Inside the Redis distribution you can find "dict.c" that is a very easy to under...

aaronblohowiak · on Oct 1, 2012

https://github.com/antirez/redis/blob/unstable/src/dict.c

antirez · on Oct 1, 2012

Thanks, perhaps the design is even more evident here -> https://github.com/antirez/redis/blob/unstable/src/dict.h

mikeash · on Oct 2, 2012

Just a bit of clarification, when you say "pick a random element", do you mean choosing an arbitrary element, or do you actually mean choosing one at random such that each element has a 1/N probability of being chosen?

rm999 · on Oct 2, 2012

I'd yield to someone who understands the code, but a quick glance at dictGetRandomKey() shows it is randomized, and I believe is very close to 1/N. If there are a large number of elements in a single bucket this may not be true. At an extreme, if there is one element in a bucket and N-1 in another, there is a 50% chance teh first will get picked, and 50/(N-1)% the others will.

antirez · on Oct 2, 2012

Exactly as you said, it's a decent approximation and with large tables it works well enough, but if there are clusters (long chains) in a bucket those elements have a smaller percentage of chances to be picked.

However there is a trick to improve this that I don't use, that is, instead of searching for a non empty bucket, and select a random element from the chain, it is possible to do this, choosing a small M (like M=3):

* Find M non-empty buckets.

* Pick the bucket among the M buckets, with a chance proportional to the chain length at every bucket.

* Finally pick a random element from the bucket.

The bigger M, the more accurate the algorithm becomes.

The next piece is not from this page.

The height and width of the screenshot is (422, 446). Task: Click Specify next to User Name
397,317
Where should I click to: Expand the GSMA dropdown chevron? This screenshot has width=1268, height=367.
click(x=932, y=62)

For instance in the pathological case you shown where a bucket as one element and another all the rest, this would find the two buckets and then pick the 1 element bucket with a much smaller probability that would adjust the difference in chain length.

mikeash · on Oct 2, 2012

Thanks for clarifying. This is a third possibility that hadn't occurred to me, so I'm glad I asked and learned something!